Directions: Print every line of the data below verbatim, changing nothing.

Input records:
_ _ _

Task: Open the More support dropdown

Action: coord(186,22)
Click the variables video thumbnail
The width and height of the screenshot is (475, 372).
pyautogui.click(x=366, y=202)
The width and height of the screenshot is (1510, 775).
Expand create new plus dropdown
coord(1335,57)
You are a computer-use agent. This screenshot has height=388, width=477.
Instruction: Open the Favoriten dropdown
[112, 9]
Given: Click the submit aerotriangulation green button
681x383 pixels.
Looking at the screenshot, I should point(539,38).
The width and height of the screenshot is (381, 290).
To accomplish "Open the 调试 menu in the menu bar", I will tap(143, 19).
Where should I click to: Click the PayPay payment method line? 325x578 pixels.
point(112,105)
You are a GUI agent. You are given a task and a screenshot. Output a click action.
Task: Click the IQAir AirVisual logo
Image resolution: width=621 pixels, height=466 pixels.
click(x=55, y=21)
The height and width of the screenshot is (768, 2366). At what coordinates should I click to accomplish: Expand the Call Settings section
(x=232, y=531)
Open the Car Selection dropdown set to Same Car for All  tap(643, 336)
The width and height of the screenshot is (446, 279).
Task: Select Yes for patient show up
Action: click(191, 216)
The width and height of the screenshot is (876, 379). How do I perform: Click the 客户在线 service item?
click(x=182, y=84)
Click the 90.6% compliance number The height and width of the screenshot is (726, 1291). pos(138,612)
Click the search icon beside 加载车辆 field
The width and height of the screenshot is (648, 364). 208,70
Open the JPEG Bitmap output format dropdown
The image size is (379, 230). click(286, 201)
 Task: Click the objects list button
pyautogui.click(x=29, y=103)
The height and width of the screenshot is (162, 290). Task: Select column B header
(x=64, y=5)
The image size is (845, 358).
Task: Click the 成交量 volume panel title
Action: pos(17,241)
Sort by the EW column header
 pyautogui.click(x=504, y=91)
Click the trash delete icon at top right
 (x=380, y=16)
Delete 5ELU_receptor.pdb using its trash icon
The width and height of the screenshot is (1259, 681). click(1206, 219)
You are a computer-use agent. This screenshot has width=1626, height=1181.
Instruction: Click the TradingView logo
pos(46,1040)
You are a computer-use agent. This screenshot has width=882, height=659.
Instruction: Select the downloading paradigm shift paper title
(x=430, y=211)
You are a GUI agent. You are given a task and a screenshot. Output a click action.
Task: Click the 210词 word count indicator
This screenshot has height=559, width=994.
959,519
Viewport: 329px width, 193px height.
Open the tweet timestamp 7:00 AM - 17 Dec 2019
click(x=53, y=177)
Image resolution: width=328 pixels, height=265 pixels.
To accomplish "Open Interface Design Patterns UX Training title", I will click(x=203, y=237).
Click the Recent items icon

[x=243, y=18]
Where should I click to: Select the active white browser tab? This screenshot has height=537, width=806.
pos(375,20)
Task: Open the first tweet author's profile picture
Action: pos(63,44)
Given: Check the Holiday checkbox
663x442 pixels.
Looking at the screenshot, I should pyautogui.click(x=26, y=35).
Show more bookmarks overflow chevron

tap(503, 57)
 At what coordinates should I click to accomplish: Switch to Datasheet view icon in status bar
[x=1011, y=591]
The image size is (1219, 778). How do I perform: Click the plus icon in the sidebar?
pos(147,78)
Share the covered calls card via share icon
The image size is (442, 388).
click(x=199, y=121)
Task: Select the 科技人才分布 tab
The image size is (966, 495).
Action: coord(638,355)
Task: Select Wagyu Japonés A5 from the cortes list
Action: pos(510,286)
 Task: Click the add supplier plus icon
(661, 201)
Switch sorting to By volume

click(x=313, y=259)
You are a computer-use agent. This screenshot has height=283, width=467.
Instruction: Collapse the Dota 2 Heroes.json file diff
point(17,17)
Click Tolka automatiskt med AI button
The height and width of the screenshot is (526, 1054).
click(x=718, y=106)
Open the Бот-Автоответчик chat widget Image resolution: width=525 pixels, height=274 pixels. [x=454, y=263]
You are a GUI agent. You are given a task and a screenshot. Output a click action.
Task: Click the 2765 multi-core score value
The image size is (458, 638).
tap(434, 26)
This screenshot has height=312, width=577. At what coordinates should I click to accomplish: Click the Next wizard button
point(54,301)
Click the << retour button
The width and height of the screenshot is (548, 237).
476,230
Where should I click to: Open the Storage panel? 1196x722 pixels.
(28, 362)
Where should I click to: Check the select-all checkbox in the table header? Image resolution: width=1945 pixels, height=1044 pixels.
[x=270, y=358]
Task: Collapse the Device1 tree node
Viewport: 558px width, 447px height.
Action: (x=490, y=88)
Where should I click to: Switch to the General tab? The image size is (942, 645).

_ _ _

Result:
Task: Open the More support dropdown

Action: coord(186,22)
Click the variables video thumbnail
The width and height of the screenshot is (475, 372).
pyautogui.click(x=366, y=202)
The width and height of the screenshot is (1510, 775).
Expand create new plus dropdown
coord(1335,57)
You are a computer-use agent. This screenshot has height=388, width=477.
Instruction: Open the Favoriten dropdown
[112, 9]
Given: Click the submit aerotriangulation green button
681x383 pixels.
Looking at the screenshot, I should point(539,38).
The width and height of the screenshot is (381, 290).
To accomplish "Open the 调试 menu in the menu bar", I will tap(143, 19).
Where should I click to: Click the PayPay payment method line? 325x578 pixels.
point(112,105)
You are a GUI agent. You are given a task and a screenshot. Output a click action.
Task: Click the IQAir AirVisual logo
Image resolution: width=621 pixels, height=466 pixels.
click(x=55, y=21)
The height and width of the screenshot is (768, 2366). At what coordinates should I click to accomplish: Expand the Call Settings section
(x=232, y=531)
Open the Car Selection dropdown set to Same Car for All  tap(643, 336)
The width and height of the screenshot is (446, 279).
Task: Select Yes for patient show up
Action: click(191, 216)
The width and height of the screenshot is (876, 379). How do I perform: Click the 客户在线 service item?
click(x=182, y=84)
Click the 90.6% compliance number The height and width of the screenshot is (726, 1291). pos(138,612)
Click the search icon beside 加载车辆 field
The width and height of the screenshot is (648, 364). 208,70
Open the JPEG Bitmap output format dropdown
The image size is (379, 230). click(286, 201)
 Task: Click the objects list button
pyautogui.click(x=29, y=103)
The height and width of the screenshot is (162, 290). Task: Select column B header
(x=64, y=5)
The image size is (845, 358).
Task: Click the 成交量 volume panel title
Action: pos(17,241)
Sort by the EW column header
 pyautogui.click(x=504, y=91)
Click the trash delete icon at top right
 (x=380, y=16)
Delete 5ELU_receptor.pdb using its trash icon
The width and height of the screenshot is (1259, 681). click(1206, 219)
You are a computer-use agent. This screenshot has width=1626, height=1181.
Instruction: Click the TradingView logo
pos(46,1040)
You are a computer-use agent. This screenshot has width=882, height=659.
Instruction: Select the downloading paradigm shift paper title
(x=430, y=211)
You are a GUI agent. You are given a task and a screenshot. Output a click action.
Task: Click the 210词 word count indicator
This screenshot has height=559, width=994.
959,519
Viewport: 329px width, 193px height.
Open the tweet timestamp 7:00 AM - 17 Dec 2019
click(x=53, y=177)
Image resolution: width=328 pixels, height=265 pixels.
To accomplish "Open Interface Design Patterns UX Training title", I will click(x=203, y=237).
Click the Recent items icon

[x=243, y=18]
Where should I click to: Select the active white browser tab? This screenshot has height=537, width=806.
pos(375,20)
Task: Open the first tweet author's profile picture
Action: pos(63,44)
Given: Check the Holiday checkbox
663x442 pixels.
Looking at the screenshot, I should pyautogui.click(x=26, y=35).
Show more bookmarks overflow chevron

tap(503, 57)
 At what coordinates should I click to accomplish: Switch to Datasheet view icon in status bar
[x=1011, y=591]
The image size is (1219, 778). How do I perform: Click the plus icon in the sidebar?
pos(147,78)
Share the covered calls card via share icon
The image size is (442, 388).
click(x=199, y=121)
Task: Select the 科技人才分布 tab
The image size is (966, 495).
Action: coord(638,355)
Task: Select Wagyu Japonés A5 from the cortes list
Action: pos(510,286)
 Task: Click the add supplier plus icon
(661, 201)
Switch sorting to By volume

click(x=313, y=259)
You are a computer-use agent. This screenshot has height=283, width=467.
Instruction: Collapse the Dota 2 Heroes.json file diff
point(17,17)
Click Tolka automatiskt med AI button
The height and width of the screenshot is (526, 1054).
click(x=718, y=106)
Open the Бот-Автоответчик chat widget Image resolution: width=525 pixels, height=274 pixels. [x=454, y=263]
You are a GUI agent. You are given a task and a screenshot. Output a click action.
Task: Click the 2765 multi-core score value
The image size is (458, 638).
tap(434, 26)
This screenshot has height=312, width=577. At what coordinates should I click to accomplish: Click the Next wizard button
point(54,301)
Click the << retour button
The width and height of the screenshot is (548, 237).
476,230
Where should I click to: Open the Storage panel? 1196x722 pixels.
(28, 362)
Where should I click to: Check the select-all checkbox in the table header? Image resolution: width=1945 pixels, height=1044 pixels.
[x=270, y=358]
Task: Collapse the Device1 tree node
Viewport: 558px width, 447px height.
Action: (x=490, y=88)
Where should I click to: Switch to the General tab? The image size is (942, 645).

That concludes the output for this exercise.